Installers supervisor came out yesterday. Shared this web site with him. Very nice and seemed very concerned. He removed outside 4x4 switch and ran one feed from 72.5 into house. Then installed a 6x8 switch as I have 4 units one with Tivo. The two Samsung units would not sync up. Documentation from this web site stated we needed filters. Took several calls to D to get answer. He tried to get D to authorize changing the samsung 300 and 310 to 10K boxes. They would not. They are going to try and get him the filters. I hope they are successful..... Also when we did the auto config on the Phillips 5540 it changed the sat to Oval. I currently have two round interesting but it is working. This is a great site for information.
Thank you all for sharing. Will keep you posted on the filter situation. Any one else waiting for filters?

Jim


----------



## larrystotler (Jun 6, 2004)

Anytime you use more than 1 sat location, you need to tell it you have an oval dish. D*'s software isn't set up like E*'s with support for multiple dishes or locations yet. See, when you use the 110, you are actually getting it on the 119 line, since the change the 110's 28/30/32 to the 119's 8/10/12. That's why I am wondering about the 72.5. DO they do something similar and kludge it onto the 119 as well. They don't have trans 1-21 on the 119 since E* does, but they can always put other trans on that line.


----------



## nitro7 (Oct 24, 2004)

OK I have a couple questions related to all of this.

Since my install date was over a month away, I decided to take my spare dish I had to point towards 72.5.

Here is my current setup.

1 Dual LNB 18" round going into one DTivo unit both cables are hooked up.

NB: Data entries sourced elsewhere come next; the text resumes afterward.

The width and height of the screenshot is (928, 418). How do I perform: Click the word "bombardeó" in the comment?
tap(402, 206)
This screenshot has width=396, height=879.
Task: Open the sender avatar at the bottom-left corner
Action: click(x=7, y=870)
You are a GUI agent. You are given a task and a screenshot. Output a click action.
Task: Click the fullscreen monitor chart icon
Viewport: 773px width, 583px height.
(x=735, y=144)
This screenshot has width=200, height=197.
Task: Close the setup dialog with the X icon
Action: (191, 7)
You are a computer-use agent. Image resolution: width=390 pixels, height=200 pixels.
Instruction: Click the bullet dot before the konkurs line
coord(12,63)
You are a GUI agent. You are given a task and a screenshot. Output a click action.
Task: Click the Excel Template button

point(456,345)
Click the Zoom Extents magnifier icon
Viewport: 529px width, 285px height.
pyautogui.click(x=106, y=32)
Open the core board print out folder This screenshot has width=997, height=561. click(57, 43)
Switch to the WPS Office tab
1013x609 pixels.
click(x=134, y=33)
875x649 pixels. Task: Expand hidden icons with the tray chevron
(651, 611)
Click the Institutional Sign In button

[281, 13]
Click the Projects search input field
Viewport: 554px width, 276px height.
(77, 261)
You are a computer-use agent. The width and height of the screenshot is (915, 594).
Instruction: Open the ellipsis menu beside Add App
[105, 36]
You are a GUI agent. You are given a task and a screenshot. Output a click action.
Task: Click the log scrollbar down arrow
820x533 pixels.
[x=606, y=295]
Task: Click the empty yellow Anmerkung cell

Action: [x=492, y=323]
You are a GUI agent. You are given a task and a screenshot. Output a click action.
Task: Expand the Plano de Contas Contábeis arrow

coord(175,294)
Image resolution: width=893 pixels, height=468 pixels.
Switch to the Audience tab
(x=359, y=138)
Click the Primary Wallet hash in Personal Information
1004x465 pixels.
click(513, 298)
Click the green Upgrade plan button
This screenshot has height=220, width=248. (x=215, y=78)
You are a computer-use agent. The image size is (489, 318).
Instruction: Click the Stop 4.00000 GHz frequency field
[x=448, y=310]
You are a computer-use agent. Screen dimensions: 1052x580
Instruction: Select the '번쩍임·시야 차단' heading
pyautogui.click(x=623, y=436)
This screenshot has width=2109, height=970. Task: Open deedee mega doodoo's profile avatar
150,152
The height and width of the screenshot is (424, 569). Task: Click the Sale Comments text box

First I was under the impression that after I upgraded my software to 3.1.1d or 3.1.1e that in my satellite setup I would see a signal indicator for the 72.5. This is not there.

Secondly, I was told by Directv that all I would need is a splitter since I only am using one receiver.

So now the questions.

1. Where I be able to get a third sat signal status indicator in the sat setup?
2. If 1 is yes what am I doing wrong or what did I forget to do?
3. Is Directv correct that I do not need a multiswitch for this to work?
4. Will I be able to use a Dual LNB on my 72.5 dish to feed locals to both of my tuners on my DTivo?

Thank you for your time. I have found this site to be very educating.

N7


----------



## larrystotler (Jun 6, 2004)

To use the 72.5 you will need a 4x4 switch unless you have a Plus or Phase 3 dish. Then you will need a 6x8. You cannot split the line going to the TiVo. That CSR was an idiot. D* lines use 13 & 18v switching, so you would loose signals when the voltage changes conflicted. As for the TiVo showing the 72.5, I have no idea. Haven't seen anything on that, but there is a list of receivers on this forum that work with the 72.5, so you might want to see if yours is listed.


----------



## nitro7 (Oct 24, 2004)

larrystotler said:


> To use the 72.5 you will need a 4x4 switch unless you have a Plus or Phase 3 dish. Then you will need a 6x8. You cannot split the line going to the TiVo. That CSR was an idiot. D* lines use 13 & 18v switching, so you would loose signals when the voltage changes conflicted. As for the TiVo showing the 72.5, I have no idea. Haven't seen anything on that, but there is a list of receivers on this forum that work with the 72.5, so you might want to see if yours is listed.


This was what I was thinking after reading alot on these forums. I have ordered my multiswitch today so hopefully by this weekend.

The D* technician I spoke with yesterday was under the impression that I would not be able to get my signal meter until I had my multiswitch in place. 
Then I would have to go back through the setup.
At any rate, I have this aimed dead on as far as I can tell so we will see.

Thank you for your response.
N7


----------



## larrystotler (Jun 6, 2004)

It may see the 72.5 as the 119. I'm not really sure how D*'s systems work at that level. I don't cover any areas with the 72.5.


----------



## nitro7 (Oct 24, 2004)

Well about 2hrs after I order my multiswitch a D* rep gives me a call and asks if I wanted to move my install to this Thursday.

So I will let him deal with it all. I will also post back my findings on the signal meter for other do it your selfers.

N7


----------



## Guest (Nov 13, 2004)

72.5 enthusiasts..I am thinking of trying the setup myself as I have an extra 18" dish after I replaced it with a phase-3....however I run 4 feeds to 2 SD directivos..so I expect I have to buy a 6x8 multiswitch. Best place and cost to buy one of those? How hard is this? I mean I installed my own dishes and run wires etc and the instructions in the previous posts look straight-forward. 

Second question...buying and installing switch etc vs asking DTV to do it..I assume they will knock you for a 1 yr extension correct? 

Thanks!


----------



## cmcgill (Sep 20, 2004)

Yup, you'll have to extend your committment (not that I think that's a negative), but you'll also get whatever multiswitch you need for free, which could save you about $100 right there.


----------



## junki (Feb 19, 2004)

http://www.dbstalk.com/showthread.php?t=35093


----------



## roadrnnr (Nov 21, 2004)

My Sat installer told me to get The locals where I am I need the second dish and the switch. I am getting an HD RECvr, A DVR Recvr, and two standard Recvr's. A Total of four.

Dish was advertising and HD package install for $299 with three or more receivers but my gut tells me cause of the second dish needed it will be $399.

Does that sound right or Is he pulling a fast one on me?
:grin:


----------



## 88fan (Jan 22, 2004)

second dish should be free


----------



## junki (Feb 19, 2004)

Is this info helping dealers and installers?


----------



## jim2074 (Sep 1, 2003)

junki said:


> Is this info helping dealers and installers?


This info helps very much.

Thanks Happy holidays


----------